Mithriel
Senior Member (Voting Rights)
There are certainly a group of doctors who take a psychosomatic view. However, I know of many physicians who do not. They simply do not know how to start explaining ME. They accept that it is disabling but that does not help in working out how to help.
The BPS approach causes a lot of distress but it isn't the reason we don't understand ME. In the 1980s a number of physicians tried to study biomedical aspects of ME/CFS and found nothing. They genuinely tried. And as is so often pointed out there have been about 9000 papers since trying to find things. The London School of Hygiene CureME team were awarded about $2M to look again for biomarkers and came up with little or nothing.
That is not what I meant, I was talking about day to day medicine. Doctors may not know much about ME but I should have been able to go to see a doctor and be asked what symptoms I wanted to talk about then they should have been noted including any changes from last time and if there was anything that could be done for them. Most of our symptoms are shared by other diseases so anything which helps them in, say, MS should also be done for us.
Instead, I never discussed my ME with a GP after diagnosis. Sometimes I would ask for something or see if some new thing was ME or not but it was never about my ME or how it was affecting me. My GP retired and I took the chance on talking about my ME with the new doctor. It was a chance because I did not know what she thought about ME. It was just as likely that she would stop a my medication as she would help me.
It was a genuine fear. In the early days of my diagnosis before CFS was invented my then GP said that I was likely to hear about new treatments before him and also if I wanted to talk about anything book the last appointment of the day. I did this and some things he agreed to and others he did not with a brief explanation.

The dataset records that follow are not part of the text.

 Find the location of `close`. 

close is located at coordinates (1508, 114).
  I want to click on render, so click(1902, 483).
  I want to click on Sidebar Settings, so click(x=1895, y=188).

Then he left and unknown to me the new GP was BPS leaning and interpreted my continuing to do as before as a sign that I was seriously hysterical ...
It shocks me when I discover that some things are taken seriously. I was referred to ENT with hearing problems and it was a taken seriously with a history being taken and an examination. Friends and family talk about get treatment for symptoms I always thought you were just meant to thole.
Basically we should be able to get exactly the same service that is provided for MS and RA even if there is no massive research about cause; something is wrong with our bodies and the medical profession deals with broken bodies. There is a lot that can be done for us as things stand. The submission to NICE from s4ME would be a goods place to start.
Longcovid could be treated the same way, symptomatically but above all sympathetically with no dismissiveness.